Task brief: Say how many lines in the entries hold the word "Uncheck", and reply with that number only.
(Task material)
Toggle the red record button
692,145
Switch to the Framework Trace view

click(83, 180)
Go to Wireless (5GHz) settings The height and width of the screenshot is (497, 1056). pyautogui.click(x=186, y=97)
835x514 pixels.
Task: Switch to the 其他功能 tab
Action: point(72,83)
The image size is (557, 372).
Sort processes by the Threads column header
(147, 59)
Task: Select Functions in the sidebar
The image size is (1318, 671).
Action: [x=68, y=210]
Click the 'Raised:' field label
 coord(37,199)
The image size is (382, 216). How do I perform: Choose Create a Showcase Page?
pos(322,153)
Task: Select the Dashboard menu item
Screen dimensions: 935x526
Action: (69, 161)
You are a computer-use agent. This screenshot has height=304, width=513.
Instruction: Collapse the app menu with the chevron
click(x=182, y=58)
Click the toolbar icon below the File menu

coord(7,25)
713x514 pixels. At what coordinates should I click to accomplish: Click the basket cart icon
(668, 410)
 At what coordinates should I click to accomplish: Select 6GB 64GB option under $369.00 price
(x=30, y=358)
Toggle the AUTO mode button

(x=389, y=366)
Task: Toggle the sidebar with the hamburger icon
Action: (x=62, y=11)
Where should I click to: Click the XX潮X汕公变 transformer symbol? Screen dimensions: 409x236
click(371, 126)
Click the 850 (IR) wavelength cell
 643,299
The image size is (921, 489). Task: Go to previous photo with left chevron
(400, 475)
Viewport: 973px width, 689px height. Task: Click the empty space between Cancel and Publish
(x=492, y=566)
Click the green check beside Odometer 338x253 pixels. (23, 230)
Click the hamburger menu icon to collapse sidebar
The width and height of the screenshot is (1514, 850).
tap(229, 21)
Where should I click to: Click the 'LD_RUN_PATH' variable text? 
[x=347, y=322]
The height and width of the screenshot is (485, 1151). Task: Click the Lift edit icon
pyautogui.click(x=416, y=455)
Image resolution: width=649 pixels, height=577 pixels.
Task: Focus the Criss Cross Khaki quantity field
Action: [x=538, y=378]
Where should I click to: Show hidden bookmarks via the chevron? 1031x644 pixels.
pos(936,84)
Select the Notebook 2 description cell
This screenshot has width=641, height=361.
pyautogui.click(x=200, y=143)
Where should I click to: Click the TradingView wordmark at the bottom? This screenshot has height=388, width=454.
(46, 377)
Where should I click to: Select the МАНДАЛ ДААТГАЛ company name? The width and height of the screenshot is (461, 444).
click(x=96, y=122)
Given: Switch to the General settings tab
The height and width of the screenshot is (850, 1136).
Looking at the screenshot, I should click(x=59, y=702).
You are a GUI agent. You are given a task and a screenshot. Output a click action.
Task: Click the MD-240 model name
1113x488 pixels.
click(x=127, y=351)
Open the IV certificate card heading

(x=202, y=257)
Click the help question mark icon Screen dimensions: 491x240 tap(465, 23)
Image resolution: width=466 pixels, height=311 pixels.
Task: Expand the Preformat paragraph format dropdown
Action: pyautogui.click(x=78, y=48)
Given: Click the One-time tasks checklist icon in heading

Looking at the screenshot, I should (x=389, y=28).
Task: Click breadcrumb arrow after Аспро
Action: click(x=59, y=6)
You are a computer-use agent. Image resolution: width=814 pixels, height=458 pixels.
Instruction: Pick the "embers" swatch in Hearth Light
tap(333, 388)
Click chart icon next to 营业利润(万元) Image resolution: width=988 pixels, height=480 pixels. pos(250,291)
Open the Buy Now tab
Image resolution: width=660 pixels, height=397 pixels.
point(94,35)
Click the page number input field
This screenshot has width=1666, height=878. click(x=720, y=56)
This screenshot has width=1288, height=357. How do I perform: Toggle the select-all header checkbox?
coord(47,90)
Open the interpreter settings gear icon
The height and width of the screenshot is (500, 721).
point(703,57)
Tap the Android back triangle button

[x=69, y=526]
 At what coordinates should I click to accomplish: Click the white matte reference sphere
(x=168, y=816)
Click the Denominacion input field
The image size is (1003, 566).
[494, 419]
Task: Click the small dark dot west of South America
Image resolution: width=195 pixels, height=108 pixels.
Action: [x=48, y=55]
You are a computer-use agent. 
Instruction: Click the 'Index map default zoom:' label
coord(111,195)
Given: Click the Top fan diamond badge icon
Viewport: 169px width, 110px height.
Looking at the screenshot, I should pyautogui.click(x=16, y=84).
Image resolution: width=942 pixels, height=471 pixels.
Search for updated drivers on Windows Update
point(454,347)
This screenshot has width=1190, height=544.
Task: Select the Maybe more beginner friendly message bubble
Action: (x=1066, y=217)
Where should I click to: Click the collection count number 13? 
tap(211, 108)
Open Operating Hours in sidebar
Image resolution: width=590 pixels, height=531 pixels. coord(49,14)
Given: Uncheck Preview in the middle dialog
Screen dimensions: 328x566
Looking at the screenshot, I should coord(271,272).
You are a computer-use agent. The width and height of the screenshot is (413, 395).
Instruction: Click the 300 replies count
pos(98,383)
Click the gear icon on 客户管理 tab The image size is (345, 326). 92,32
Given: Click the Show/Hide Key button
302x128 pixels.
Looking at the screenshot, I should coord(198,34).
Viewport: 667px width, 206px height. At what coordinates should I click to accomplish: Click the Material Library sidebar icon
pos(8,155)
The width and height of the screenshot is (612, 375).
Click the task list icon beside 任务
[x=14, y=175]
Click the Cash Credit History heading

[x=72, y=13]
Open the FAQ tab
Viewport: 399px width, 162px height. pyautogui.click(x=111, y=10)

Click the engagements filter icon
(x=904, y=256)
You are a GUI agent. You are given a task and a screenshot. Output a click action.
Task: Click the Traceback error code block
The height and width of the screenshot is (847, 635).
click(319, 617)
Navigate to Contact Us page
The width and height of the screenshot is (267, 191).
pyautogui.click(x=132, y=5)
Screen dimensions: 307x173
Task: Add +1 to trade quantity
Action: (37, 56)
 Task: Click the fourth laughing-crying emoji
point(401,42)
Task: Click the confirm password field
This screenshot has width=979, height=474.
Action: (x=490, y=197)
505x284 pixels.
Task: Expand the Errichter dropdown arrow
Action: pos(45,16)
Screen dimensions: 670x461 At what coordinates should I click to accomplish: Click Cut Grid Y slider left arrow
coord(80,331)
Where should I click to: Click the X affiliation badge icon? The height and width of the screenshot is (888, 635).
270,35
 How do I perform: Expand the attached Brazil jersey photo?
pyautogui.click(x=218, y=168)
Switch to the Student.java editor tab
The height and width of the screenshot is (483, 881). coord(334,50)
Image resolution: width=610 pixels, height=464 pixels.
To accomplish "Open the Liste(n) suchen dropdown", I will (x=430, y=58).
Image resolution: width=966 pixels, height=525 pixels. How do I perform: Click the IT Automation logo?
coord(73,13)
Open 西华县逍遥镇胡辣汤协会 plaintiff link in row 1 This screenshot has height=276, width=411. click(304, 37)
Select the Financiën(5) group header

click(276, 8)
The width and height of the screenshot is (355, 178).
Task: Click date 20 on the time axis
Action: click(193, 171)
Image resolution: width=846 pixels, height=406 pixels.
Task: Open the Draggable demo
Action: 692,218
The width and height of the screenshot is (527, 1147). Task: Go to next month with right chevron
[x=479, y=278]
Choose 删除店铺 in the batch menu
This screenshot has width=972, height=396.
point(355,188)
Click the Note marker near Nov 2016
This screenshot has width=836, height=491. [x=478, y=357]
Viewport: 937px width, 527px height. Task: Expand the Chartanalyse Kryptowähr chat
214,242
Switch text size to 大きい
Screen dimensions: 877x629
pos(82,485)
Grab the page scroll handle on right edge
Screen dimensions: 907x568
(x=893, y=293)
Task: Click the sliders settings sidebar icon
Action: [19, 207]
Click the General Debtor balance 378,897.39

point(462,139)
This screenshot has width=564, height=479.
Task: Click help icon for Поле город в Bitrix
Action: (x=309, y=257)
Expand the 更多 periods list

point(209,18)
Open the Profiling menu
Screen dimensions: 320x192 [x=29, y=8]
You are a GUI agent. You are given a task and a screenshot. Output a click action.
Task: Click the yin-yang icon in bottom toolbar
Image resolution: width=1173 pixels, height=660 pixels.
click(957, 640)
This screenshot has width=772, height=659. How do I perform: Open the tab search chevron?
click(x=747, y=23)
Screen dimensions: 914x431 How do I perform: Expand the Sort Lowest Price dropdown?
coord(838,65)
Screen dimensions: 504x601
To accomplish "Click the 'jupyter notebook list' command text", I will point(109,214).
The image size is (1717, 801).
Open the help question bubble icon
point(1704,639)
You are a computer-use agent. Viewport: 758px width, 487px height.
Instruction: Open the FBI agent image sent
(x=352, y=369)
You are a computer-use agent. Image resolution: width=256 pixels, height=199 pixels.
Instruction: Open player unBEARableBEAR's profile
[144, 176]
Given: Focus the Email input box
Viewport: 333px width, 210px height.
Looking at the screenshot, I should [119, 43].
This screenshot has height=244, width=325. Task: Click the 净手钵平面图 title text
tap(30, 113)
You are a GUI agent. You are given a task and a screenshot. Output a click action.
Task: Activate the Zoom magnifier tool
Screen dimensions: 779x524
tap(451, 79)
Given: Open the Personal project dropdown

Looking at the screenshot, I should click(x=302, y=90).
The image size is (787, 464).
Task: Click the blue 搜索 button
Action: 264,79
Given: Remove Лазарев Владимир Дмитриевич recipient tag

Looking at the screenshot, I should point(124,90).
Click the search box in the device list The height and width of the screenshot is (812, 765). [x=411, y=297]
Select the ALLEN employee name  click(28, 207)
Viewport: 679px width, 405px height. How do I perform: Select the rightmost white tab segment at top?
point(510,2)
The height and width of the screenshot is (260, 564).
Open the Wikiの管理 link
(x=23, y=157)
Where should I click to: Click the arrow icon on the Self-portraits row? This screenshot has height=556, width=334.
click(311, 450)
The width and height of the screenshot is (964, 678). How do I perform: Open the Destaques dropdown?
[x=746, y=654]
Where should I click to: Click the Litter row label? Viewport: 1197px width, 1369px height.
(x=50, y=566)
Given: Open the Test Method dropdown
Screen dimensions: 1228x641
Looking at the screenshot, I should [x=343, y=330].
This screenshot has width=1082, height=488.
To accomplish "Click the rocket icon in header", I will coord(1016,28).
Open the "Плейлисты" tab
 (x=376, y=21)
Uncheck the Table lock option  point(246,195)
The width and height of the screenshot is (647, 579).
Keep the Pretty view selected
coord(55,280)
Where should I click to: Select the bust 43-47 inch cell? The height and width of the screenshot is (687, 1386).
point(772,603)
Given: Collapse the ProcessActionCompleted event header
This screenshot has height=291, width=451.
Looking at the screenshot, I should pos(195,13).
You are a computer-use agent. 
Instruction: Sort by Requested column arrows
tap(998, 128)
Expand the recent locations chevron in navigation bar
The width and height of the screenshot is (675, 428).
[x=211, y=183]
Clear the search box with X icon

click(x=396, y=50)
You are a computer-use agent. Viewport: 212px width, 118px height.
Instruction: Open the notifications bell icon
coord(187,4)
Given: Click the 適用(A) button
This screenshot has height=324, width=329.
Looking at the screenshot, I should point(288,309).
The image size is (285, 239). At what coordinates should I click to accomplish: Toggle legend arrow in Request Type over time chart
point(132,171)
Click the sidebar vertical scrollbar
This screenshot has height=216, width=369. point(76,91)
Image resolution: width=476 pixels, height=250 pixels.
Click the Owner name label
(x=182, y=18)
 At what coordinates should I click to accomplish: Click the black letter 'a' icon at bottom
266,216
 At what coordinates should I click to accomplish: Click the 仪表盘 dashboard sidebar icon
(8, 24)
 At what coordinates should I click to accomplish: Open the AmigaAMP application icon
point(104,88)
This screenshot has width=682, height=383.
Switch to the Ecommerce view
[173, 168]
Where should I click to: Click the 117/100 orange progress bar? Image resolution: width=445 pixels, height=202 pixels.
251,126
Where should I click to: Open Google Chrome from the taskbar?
(End Task material)
Task result: 2